El eje central de la controversia jurídica radica en la errónea subsunción de los hechos en el primer párrafo regulado en el artículo 37 de la Ley Orgánica de Municipalidades (LOM). La Sala Laboral de origen había denegado la condición de obrera a la trabajadora basándose estrictamente en aspectos formales, tales como la definición del concepto de auxiliar esgrimido en el Glosario de términos del Ministerio de Trabajo y Promoción del Empleo, así como en la denominación de la categoría ocupacional consignada en las Planillas PLAME. El tribunal de alzada consideró que las labores de una auxiliar de educación inicial requieren de habilidades intelectuales para su adecuado ejercicio, pretendiendo catalogarla automáticamente como empleada municipal. Ante ello, la Corte Suprema ha sido crítica y enfática al señalar que este proceso cognitivo, propio de la naturaleza humana, no debe ser utilizado como un pretexto legalista para desnaturalizar la verdadera condición de un prestador de servicios y negarle la categoría de obrero a quien efectivamente le corresponde.

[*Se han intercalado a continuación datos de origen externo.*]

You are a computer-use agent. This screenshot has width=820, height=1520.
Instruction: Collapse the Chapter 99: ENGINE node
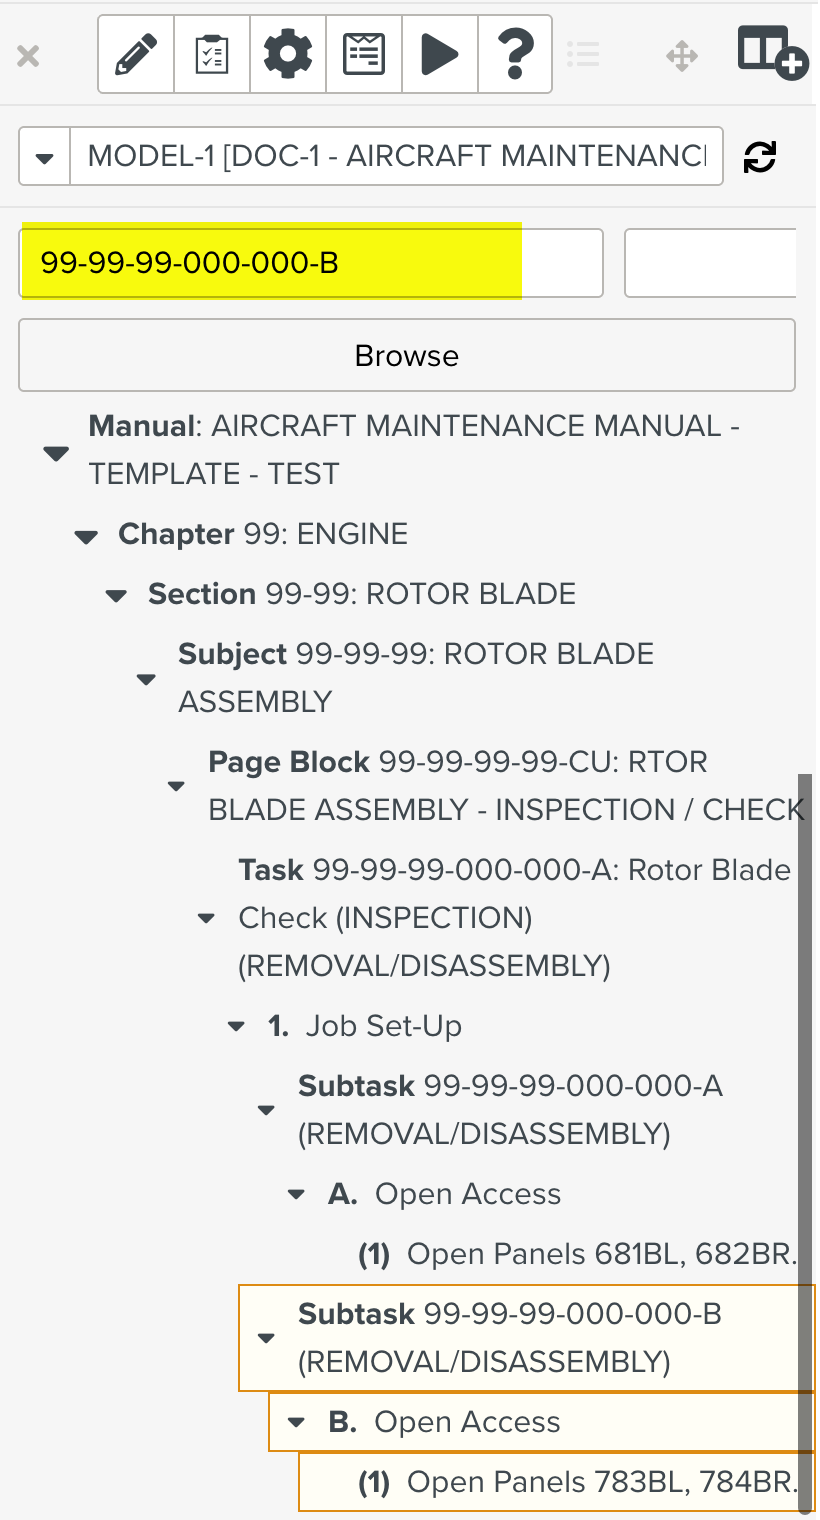click(x=85, y=536)
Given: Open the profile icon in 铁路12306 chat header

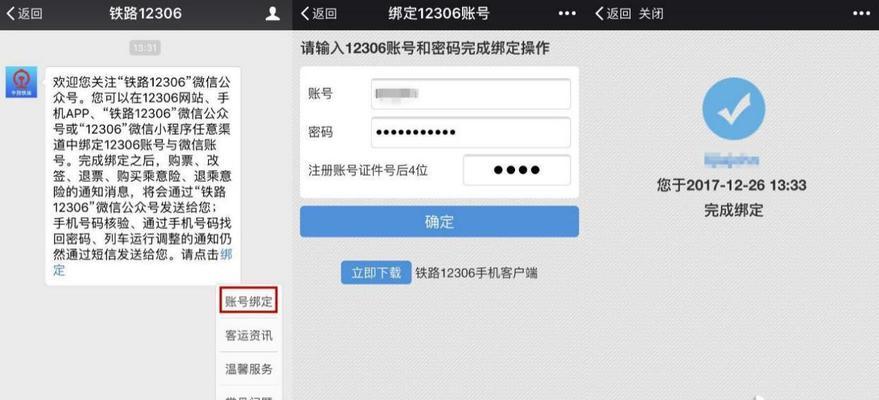Looking at the screenshot, I should [x=272, y=14].
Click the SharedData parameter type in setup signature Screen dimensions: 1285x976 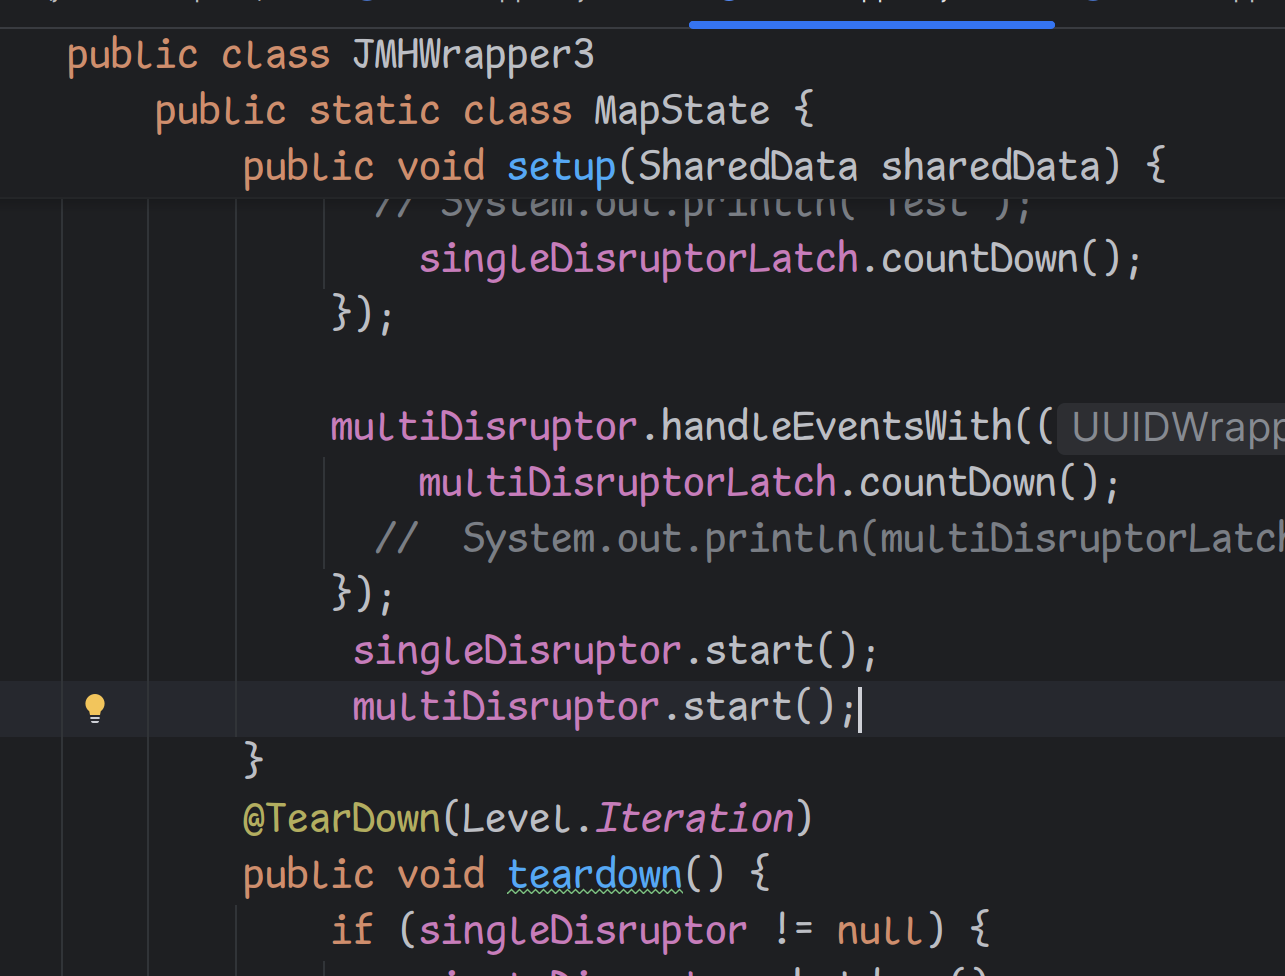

Para resolver este conflicto, la resolución judicial desarrolla definiciones sustanciales sobre los límites de las categorías laborales. Así, se establece de manera sumaria que un empleado es aquel que no aplica su esfuerzo directamente sobre la materia, es decir, que no opera de forma directa con materias como sí lo hace un obrero, sino que su labor se centra en el manejo de símbolos tales como el lenguaje oral o escrito, fórmulas, reglas o esquemas. Sin embargo, el máximo tribunal aclara que esta diferenciación no significa que el trabajo intelectual esté exento de un esfuerzo físico, ni que el trabajo manual carezca por completo de una actividad intelectual. El elemento determinante y diferenciador en el plano jurídico es la predominancia de una actividad sobre la otra: si prevalece la actividad intelectual se configurará la condición de empleado, mientras que si prevalece la actividad manual por sobre la intelectual, el trabajador ostentará la condición de obrero.
En virtud de este análisis, el fundamento destacado décimo sexto de la sentencia consagra una férrea defensa del principio de primacía de la realidad como regla matriz del derecho laboral. La Sala Suprema determina que la prevalencia de una actividad sobre la otra no debe condicionarse por la denominación formal del cargo ni por la documentación contenida en el acervo de cada Unidad Orgánica de la entidad. Por el contrario, la calificación jurídica debe resolverse atendiendo exclusivamente a las funciones reales y concretas que el prestador de servicios realice como ser individual en el plano de los hechos. Esta decisión de la Corte Suprema, que se originó a partir del recurso de casación interpuesto por la demandante contra la sentencia de vista del tres de octubre de dos mil veintidós, reconfigura el estándar de evaluación probatoria en los procesos de pago de beneficios sociales, obligando a los operadores de justicia a preferir lo que ocurre en la realidad fáctica frente a las formalidades documentarias.